Development and evaluation of hollow mesoporous silica microspheres bearing on enhanced oral delivery of curcumin

The aim of this work is to develop curcumin-loaded hollow mesoporous silica microspheres (HMSMs@curcumin) to improve the poor oral bioavailability of curcumin. Hollow mesoporous silica microspheres (HMSMs) were synthesized in facile route using a hard template. HMSMs and HMSMs@curcumin were characterized by scanning electron microscopy (SEM), transmission electron microscopy (TEM), nitrogen adsorption/desorption measurements, differential scanning calorimetry (DSC), Fourier transform infrared (FTIR), and X-ray diffraction (XRD). In addition, to demonstrate the potential application of the HMSMs@curcumin, cytotoxicity, in vitro release behavior and in vivo pharmacokinetics of curcumin loaded in these HMSMs were investigated by using of Caco-2 cells and Sprague-Dawley (SD) rats, respectively. These mono-dispersed HMSMs exhibited high drug loading ratio and encapsulation efficiency due to the mesoporous shell and hollow core. The excellent characteristics of HMSMs such as mono-dispersed morphology, smooth surface, uniform, ordered and size-narrowing mesopores resulted in a good in vitro release profile of curcumin from HMSMs@curcumin.

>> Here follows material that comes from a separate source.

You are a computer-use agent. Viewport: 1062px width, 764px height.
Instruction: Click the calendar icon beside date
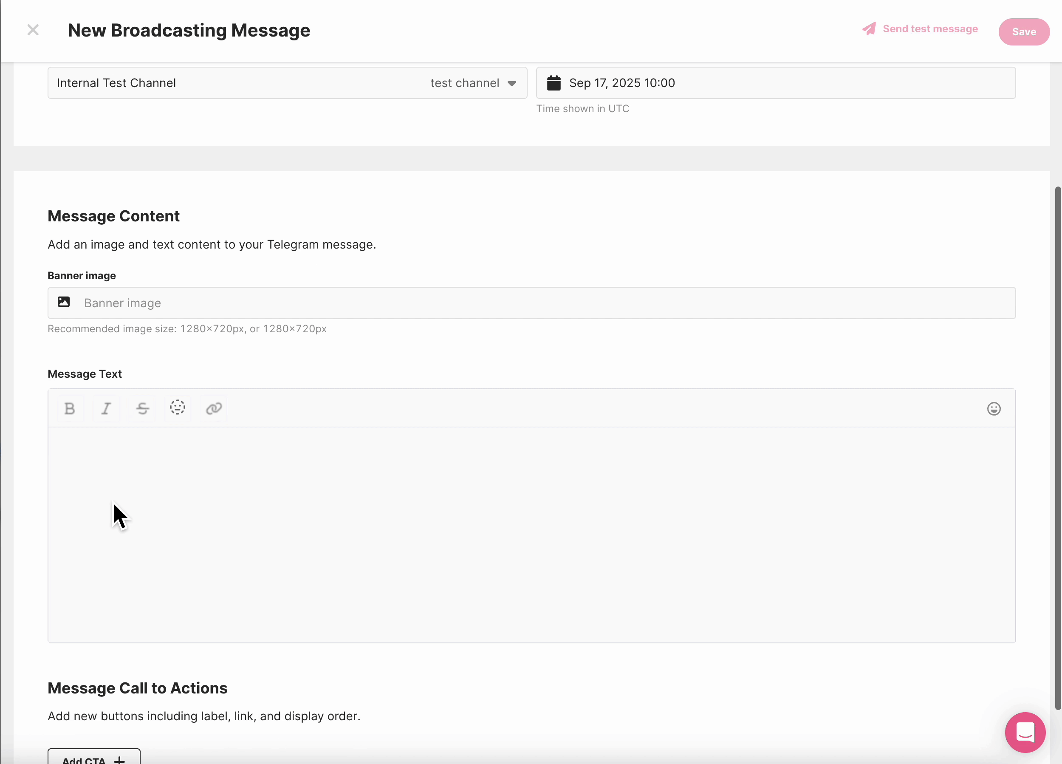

Moreover, an impressive improvement in the oral absorption of curcumin and prolonged systemic circulation time were achieved in the in vivo animal studies. In addition, the good biocompatibility of developed HMSMs with Caco-2 cells was confirmed based on the in vitro cytotoxicity assay. In conclusion, this system demonstrated a great potential for efficient delivery of curcumin in vitro and in vivo, suggesting a good prospect for its application in clinic for therapeutic drug delivery in future.